Dihydrofolate Reductase from the Pathogenic Fungus Pneumocystis carinii: Catalytic Properties and Interaction with Antifolates

• Published in: Archives of biochemistry and biophysics Vol. 305; no. 2; pp. 499 - 508
• Main Authors: Margosiak, S.A., Appleman, J.R., Santi, D.V., Blakley, R.L.
• Format: Journal Article
• Language: English
• Published: San Diego, CA Elsevier Inc 01.09.1993; Elsevier
• Subjects: Analytical, structural and metabolic biochemistry; Biological and medical sciences; Enzymes and enzyme inhibitors; Escherichia coli - enzymology; Folic Acid Antagonists - pharmacology; Fundamental and applied biological sciences. Psychology; Humans; Hydrogen - chemistry; Hydrogen-Ion Concentration; Kinetics; Oxidoreductases; Pneumocystis - enzymology; Pneumocystis carinii; Protein Binding; Tetrahydrofolate Dehydrogenase - metabolism; Human; Protozoa; Enzyme; Escherichia coli; Molecular interaction; Pneumocystis carinii; Fungi; Enzymatic activity; Bacteria; Kinetics; Sporozoa; Comparative study; Enterobacteriaceae; Thallophyta; Reductase
• ISSN: 0003-9861; 1096-0384
• DOI: 10.1006/abbi.1993.1453

Dihydrofolate reductase (DHFR) from the fungus Pneumocystis carinii (pcDHFR), a target for antifolate inhibitors, has been compared with host enzyme, human DHFR (hDHFR), and with DHFR from Escherichia coli.
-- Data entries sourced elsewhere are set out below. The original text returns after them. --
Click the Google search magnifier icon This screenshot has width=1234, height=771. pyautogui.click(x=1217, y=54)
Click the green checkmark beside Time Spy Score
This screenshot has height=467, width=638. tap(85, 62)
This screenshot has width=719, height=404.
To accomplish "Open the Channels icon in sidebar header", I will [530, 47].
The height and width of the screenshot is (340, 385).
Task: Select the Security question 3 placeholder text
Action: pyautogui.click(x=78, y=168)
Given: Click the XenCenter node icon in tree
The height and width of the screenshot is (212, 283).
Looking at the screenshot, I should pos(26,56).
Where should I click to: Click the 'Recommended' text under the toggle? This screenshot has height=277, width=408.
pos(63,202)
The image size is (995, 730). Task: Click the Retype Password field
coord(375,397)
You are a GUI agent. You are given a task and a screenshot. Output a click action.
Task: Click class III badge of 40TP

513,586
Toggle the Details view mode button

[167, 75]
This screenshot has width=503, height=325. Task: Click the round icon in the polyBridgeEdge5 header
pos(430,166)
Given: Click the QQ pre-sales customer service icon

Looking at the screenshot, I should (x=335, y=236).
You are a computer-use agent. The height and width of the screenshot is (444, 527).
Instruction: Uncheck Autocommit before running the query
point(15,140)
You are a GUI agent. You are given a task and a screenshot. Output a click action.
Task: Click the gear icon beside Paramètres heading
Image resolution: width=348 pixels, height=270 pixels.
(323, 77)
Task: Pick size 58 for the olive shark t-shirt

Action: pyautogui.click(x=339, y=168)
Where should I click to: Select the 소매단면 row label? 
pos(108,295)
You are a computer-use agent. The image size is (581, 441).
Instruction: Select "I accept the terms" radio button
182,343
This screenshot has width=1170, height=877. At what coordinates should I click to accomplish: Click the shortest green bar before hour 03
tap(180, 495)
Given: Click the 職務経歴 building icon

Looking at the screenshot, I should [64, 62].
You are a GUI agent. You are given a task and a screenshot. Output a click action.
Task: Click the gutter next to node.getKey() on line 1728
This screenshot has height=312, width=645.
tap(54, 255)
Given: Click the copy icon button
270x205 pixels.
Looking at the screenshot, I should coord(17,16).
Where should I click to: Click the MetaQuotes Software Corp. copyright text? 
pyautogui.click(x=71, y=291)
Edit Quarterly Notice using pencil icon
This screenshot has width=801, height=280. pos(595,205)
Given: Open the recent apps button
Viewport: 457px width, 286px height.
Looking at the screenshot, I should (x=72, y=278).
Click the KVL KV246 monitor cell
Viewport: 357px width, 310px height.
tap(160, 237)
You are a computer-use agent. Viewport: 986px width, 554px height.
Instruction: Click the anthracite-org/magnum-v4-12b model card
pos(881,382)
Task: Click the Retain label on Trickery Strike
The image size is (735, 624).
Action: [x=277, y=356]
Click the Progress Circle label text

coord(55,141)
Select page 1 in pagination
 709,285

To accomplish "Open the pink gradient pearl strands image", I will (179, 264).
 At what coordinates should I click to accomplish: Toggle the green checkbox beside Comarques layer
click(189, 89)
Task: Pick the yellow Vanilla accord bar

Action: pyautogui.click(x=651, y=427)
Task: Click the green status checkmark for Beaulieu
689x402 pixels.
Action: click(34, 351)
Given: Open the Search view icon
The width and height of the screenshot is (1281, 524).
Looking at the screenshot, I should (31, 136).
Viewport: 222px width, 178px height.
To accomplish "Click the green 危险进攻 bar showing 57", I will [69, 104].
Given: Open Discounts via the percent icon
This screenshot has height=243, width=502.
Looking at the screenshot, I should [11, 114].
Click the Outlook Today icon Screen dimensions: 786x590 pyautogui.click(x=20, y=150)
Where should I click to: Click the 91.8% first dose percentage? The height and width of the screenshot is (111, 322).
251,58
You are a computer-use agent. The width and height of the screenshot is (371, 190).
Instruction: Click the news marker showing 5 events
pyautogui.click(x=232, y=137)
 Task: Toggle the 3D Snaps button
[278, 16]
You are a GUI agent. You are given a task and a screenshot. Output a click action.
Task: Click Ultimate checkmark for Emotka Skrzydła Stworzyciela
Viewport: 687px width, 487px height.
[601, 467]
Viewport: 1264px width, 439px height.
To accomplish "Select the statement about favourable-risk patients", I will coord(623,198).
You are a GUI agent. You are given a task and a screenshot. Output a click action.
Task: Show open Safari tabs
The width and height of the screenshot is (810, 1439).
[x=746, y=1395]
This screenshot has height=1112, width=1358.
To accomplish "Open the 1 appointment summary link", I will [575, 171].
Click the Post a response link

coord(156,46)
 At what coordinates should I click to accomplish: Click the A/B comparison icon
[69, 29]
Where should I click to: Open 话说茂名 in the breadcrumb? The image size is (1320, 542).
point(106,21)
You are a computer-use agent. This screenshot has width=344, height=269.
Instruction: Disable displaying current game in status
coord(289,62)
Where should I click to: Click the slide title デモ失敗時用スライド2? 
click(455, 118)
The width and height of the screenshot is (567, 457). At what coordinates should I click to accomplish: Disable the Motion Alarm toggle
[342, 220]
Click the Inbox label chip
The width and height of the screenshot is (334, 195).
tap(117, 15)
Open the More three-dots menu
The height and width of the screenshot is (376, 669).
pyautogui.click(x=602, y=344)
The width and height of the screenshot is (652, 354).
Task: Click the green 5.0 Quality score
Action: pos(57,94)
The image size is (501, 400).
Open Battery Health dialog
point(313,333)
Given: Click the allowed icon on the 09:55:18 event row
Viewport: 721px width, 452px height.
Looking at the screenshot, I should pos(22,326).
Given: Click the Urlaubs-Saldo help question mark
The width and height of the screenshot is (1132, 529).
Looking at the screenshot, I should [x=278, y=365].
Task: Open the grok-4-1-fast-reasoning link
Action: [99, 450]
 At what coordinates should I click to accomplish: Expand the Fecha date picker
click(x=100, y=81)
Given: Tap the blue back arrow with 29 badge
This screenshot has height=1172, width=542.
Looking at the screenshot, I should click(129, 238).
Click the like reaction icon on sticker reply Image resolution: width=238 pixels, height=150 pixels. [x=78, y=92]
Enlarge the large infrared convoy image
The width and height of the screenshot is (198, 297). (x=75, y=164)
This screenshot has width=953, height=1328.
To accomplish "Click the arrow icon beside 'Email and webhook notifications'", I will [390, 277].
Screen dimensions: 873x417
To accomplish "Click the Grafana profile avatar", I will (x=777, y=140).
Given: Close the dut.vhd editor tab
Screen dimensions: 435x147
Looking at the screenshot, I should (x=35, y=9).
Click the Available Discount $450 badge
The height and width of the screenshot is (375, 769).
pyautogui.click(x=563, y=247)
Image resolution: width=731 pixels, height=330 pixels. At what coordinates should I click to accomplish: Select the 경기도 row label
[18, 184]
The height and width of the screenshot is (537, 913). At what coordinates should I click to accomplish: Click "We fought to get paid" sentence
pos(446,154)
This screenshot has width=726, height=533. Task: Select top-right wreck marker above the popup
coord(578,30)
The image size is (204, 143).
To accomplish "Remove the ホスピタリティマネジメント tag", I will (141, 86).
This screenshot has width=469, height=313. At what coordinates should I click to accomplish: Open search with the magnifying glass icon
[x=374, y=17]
Among the results of the considerable structural differences between pcDHFR and the other two enzymes is a much higher turnover number ( k cat, 136 s −1) for pcDHFR. This is due to rapid hydride transfer from NADPH to dihydrofolate (rate constant 402 s −1), very rapid dissociation of NADP from the product complex (rate constant, k off, > 1000 s −1), and after NADPH binding, rapid dissociation of tetrahydrofolate ( k off, 216 s −1). Cycling of pcDHFR is almost exclusively by this pathway. The high k cat contributes to a high K m for NADPH (9 μM) and an unusually high K m for dihydrofolate (2.5 μM). Nevertheless, the efficiency of pcDHFR is greater than DHFR from E. coli and about 25% that of hDHFR. Of seven clinically relevant inhibitors investigated, only one (trimethoprim) had a slightly lower K i for pcDHFR than for hDHFR. The therapeutic value of trimethoprim-sulfa treatment of P. carinii infections indicates that other factors play an important role, but the results are consistent with the frequency of complications due to toxicity of trimethoprim.